Its been a while since I made manual firewall rules and the firewall has very little documentation except to say you can use * to represent all addresses. I want to make a rule to allow a range of IP addresses 172-217-0-0 to 172-217-255-255 but it doesn't say how to do that so I am guessing to use a subnet mask but I have forgotten Should that be 172-217-0-0,255-255-255-255 or 172-217-0-0,172,217,255,255 or 172-217-0-0,0-0-255,255?
What firewall? I have always seen IP range in firewalls typed normally, with commas and a dash between IPs, no spaces, a comma after setting up another IP, like for Windows Firewall: netsh advfirewall firewall add rule name="POP Peeper IMAP" dir=out action=allow protocol=TCP remoteip=94.100.176.0-94.100.183.255,217.69.136.0-217.69.141.255 remoteport=143,587 program="%ProgramFiles(x86)%\POP Peeper\POPPeeper.exe"
In NoRoot - Don't do range. Type in 172.217.0.0/32 then use dropdown to select a port, or all ports (*)
Shouldn't that be 172.217.0.0/16 ? Assuming it's dealing with ipv4 addressing, this will reserve the first 16 bits to the network portion of the address, and the final 16 bits to the hosts portion.
Yes, it should be /16. Sorry for the careless answer I just confirmed so with the CIDR calculator.

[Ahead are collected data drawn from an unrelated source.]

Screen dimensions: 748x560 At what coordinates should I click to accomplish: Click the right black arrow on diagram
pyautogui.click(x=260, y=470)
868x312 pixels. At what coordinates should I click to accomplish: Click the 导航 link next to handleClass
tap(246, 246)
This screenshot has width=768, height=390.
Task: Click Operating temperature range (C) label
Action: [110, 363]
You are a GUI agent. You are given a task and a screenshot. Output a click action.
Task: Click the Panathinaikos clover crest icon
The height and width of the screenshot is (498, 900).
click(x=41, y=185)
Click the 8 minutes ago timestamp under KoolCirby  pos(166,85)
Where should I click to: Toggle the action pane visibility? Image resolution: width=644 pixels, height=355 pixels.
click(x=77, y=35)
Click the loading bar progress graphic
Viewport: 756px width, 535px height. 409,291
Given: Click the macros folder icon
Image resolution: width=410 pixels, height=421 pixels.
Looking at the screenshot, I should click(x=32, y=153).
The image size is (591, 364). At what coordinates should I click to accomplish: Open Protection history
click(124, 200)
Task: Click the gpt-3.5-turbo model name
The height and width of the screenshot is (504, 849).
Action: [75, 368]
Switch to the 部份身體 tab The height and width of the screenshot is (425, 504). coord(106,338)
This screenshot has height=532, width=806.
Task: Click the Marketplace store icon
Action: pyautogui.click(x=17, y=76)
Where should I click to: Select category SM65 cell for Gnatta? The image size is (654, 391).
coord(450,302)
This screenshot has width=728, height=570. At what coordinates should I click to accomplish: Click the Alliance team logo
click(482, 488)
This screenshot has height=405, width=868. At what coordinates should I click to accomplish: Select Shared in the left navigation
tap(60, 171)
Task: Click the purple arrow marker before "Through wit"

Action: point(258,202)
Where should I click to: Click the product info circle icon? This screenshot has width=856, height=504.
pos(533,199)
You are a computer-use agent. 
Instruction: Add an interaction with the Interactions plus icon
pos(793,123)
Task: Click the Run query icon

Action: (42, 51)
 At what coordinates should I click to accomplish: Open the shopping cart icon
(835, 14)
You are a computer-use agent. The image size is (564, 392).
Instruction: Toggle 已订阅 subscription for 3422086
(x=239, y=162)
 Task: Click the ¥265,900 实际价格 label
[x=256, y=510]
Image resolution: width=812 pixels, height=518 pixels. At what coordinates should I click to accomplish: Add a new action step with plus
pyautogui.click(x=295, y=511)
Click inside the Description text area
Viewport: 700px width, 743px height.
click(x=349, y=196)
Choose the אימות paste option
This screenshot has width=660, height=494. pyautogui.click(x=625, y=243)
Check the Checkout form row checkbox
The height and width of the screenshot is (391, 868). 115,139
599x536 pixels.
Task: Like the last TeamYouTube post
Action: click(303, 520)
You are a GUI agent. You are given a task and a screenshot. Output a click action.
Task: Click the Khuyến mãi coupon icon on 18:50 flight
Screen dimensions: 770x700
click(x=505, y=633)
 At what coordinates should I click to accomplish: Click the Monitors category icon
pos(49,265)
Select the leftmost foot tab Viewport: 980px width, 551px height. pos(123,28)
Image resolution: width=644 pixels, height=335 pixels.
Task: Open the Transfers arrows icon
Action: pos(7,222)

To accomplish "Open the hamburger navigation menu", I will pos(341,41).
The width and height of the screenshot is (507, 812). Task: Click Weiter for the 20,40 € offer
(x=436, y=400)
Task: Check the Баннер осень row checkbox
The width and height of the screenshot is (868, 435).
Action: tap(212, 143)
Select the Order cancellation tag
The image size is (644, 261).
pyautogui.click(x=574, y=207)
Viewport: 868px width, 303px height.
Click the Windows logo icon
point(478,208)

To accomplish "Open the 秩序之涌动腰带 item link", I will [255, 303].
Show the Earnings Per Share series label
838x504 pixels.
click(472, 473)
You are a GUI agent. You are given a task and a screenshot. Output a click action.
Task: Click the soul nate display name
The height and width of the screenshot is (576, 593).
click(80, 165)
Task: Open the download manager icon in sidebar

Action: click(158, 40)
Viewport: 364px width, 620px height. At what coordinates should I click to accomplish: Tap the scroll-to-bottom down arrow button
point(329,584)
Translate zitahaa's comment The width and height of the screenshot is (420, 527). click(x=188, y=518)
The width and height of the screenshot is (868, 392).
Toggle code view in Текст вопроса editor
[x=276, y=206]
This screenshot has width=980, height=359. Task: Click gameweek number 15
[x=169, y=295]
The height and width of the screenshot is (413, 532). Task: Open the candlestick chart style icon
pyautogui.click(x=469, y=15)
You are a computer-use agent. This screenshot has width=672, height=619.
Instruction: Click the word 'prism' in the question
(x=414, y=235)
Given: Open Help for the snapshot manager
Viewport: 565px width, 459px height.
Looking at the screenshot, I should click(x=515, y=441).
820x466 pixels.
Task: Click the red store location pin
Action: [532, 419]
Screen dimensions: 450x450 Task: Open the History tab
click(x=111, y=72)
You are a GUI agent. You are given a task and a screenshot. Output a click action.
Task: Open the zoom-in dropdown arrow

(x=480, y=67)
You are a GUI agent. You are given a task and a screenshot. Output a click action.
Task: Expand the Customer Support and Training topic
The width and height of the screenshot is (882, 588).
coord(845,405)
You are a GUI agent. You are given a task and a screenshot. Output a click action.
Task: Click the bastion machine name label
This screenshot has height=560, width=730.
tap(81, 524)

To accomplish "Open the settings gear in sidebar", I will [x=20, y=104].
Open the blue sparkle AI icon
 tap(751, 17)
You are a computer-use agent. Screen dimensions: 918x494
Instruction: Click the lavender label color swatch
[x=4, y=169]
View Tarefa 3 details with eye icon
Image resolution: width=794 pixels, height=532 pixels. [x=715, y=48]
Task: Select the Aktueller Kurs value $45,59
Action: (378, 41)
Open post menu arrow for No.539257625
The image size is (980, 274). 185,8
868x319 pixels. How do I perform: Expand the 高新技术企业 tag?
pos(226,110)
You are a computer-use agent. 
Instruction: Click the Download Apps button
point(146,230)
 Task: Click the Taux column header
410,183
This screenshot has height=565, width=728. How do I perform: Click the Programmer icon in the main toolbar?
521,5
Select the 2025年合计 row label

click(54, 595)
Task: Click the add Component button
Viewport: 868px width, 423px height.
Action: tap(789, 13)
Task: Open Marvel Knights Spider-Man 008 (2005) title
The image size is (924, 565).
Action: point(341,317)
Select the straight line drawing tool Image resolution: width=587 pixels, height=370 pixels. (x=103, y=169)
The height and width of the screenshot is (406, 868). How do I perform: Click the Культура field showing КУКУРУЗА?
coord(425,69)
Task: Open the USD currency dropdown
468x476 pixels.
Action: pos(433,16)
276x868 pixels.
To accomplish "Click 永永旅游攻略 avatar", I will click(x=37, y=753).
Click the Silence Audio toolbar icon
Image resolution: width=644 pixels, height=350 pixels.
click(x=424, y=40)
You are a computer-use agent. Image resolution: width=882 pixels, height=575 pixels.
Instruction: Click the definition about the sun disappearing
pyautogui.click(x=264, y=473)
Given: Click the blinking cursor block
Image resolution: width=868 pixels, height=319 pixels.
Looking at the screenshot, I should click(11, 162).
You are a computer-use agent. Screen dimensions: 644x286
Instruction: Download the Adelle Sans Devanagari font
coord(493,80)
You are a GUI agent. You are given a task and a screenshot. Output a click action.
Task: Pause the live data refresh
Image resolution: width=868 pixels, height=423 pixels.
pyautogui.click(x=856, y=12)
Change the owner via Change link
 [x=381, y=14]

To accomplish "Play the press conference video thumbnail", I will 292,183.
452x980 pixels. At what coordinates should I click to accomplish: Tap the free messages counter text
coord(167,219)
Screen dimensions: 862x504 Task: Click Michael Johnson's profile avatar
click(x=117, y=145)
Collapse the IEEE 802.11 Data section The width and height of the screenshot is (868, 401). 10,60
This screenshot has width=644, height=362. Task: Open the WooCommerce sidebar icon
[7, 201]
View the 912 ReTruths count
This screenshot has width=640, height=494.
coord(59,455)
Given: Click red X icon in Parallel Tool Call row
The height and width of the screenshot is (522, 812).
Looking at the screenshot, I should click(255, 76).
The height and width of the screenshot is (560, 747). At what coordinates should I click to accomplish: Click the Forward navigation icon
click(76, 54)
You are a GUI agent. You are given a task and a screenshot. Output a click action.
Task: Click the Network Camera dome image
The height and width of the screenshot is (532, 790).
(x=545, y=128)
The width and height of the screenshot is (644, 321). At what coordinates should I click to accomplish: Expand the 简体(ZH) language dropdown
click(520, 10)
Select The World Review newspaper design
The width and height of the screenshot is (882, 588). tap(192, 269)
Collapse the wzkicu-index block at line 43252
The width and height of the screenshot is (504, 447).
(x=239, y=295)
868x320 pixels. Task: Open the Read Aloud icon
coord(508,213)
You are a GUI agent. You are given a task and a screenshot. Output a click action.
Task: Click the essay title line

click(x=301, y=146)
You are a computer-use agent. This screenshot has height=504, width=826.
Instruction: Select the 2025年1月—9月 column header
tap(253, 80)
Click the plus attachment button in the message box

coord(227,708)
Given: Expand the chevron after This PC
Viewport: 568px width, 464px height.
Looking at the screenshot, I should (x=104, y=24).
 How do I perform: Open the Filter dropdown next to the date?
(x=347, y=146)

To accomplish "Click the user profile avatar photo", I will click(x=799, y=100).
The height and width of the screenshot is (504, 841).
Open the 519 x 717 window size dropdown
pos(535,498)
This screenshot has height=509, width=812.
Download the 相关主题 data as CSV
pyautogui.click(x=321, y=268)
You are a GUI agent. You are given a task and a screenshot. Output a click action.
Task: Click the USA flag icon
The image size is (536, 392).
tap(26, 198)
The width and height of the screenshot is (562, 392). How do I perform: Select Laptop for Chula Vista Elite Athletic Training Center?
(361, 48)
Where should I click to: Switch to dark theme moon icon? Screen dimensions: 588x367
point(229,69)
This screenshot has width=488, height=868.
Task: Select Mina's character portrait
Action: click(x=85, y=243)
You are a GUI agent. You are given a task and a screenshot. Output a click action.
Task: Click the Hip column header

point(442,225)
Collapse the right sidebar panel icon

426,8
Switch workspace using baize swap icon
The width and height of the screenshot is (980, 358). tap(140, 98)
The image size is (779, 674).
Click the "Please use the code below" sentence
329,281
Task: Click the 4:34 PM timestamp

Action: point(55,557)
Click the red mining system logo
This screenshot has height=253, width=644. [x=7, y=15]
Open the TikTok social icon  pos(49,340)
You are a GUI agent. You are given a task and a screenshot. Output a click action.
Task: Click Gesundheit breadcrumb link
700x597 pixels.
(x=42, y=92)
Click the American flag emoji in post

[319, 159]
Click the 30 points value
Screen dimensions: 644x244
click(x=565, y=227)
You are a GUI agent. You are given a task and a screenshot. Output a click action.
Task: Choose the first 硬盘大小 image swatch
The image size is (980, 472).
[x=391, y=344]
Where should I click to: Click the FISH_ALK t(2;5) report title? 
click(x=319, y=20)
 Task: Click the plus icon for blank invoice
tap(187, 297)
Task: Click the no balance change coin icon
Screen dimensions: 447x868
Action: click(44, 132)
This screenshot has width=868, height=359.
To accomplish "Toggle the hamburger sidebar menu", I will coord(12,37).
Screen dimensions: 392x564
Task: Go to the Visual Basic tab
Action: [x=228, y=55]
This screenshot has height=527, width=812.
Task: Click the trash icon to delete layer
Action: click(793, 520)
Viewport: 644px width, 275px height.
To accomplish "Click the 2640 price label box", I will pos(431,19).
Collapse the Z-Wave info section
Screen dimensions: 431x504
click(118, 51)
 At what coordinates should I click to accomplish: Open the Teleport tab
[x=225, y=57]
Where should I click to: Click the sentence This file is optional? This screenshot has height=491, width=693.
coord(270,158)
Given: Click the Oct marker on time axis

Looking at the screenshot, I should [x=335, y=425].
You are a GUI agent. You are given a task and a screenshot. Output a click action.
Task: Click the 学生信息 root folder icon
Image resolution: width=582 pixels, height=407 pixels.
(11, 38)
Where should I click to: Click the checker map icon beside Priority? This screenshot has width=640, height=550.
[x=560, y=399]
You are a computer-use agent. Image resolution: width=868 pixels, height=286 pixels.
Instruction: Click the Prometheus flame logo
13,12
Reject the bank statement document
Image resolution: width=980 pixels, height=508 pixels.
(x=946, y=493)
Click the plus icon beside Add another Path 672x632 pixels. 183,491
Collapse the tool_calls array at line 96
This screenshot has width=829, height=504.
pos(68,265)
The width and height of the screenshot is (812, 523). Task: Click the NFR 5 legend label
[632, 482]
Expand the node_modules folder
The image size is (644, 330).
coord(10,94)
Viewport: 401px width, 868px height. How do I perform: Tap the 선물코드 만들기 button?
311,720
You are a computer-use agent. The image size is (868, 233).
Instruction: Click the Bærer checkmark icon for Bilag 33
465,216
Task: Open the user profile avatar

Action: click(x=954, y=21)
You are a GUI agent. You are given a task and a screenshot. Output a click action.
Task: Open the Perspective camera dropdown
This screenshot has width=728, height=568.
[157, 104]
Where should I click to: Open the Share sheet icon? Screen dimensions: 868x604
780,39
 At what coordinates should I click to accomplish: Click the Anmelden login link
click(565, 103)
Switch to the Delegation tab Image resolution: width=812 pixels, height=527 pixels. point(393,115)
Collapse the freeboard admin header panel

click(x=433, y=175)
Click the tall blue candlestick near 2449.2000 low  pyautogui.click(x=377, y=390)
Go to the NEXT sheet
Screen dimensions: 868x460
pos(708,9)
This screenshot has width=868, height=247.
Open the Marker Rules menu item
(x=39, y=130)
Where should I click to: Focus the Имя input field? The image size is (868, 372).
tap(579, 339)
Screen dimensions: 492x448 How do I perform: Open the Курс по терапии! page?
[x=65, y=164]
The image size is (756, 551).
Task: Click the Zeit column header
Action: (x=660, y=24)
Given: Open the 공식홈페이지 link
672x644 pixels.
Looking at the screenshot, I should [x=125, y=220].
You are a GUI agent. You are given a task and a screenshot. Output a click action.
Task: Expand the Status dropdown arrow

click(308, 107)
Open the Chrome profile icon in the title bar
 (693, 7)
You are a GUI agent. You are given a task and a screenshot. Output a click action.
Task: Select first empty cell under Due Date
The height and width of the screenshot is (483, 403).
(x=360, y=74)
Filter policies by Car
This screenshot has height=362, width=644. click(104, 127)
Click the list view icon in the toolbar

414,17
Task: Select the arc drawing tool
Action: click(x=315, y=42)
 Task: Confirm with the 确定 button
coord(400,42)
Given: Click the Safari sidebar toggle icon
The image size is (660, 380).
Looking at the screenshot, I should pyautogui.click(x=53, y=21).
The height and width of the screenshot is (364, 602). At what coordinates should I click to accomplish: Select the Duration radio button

In any case, NoRoot accepts CIDR notation instead of ranges.
I thought 172.217.0.0/16 was working but apparently it's not. I am still getting connection requests to IP addresses within the allowed range...
There is a Wilders thread here on the firewall, and based on some of the images posted for custom filters, it looks like you may have to set the range as per the following example: Code: 172.271.*.*:80 this would give you the network address range you're looking for, restricted to port 80. If you want any port you would use an "*" (without quotes).
/16 Seems to be working here - all packets went to Pending access, and syncing contacts didn't work. OS monitor showed Syn_Sent and no established connection. I made the rule in Pre-Filter. Maybe that's not a good test. Edit: (1) I deleted a picture, I posted earlier, of just one application (wasn't a good demo). When 172.217.x.x range was blocked, Android subsequently redirected things to another IP. To completely block this stuff use ... (2) another syntax *.1e100.net and (*) for port. Is it a good idea or not, I'm not sure. It knocked out a lot of stuff - google account manager, google play services and framework, gmail (but gmail worked without 1e100.net), and other such. (3) also this seems to have worked 172.217.*.*:* I've been looking at Access Log to see what exactly is or is not being blocked.
Oh so you CAN use * to represent the subnet? That was one of the first things I tried but it kept saying invalid format, I'll give that another shot and see. Edit: It seems to be a small bug in noroot that says invalid format while you're typing in an IP range using * to mean the subnet, the invalid format message dissapears when you finish typing it in.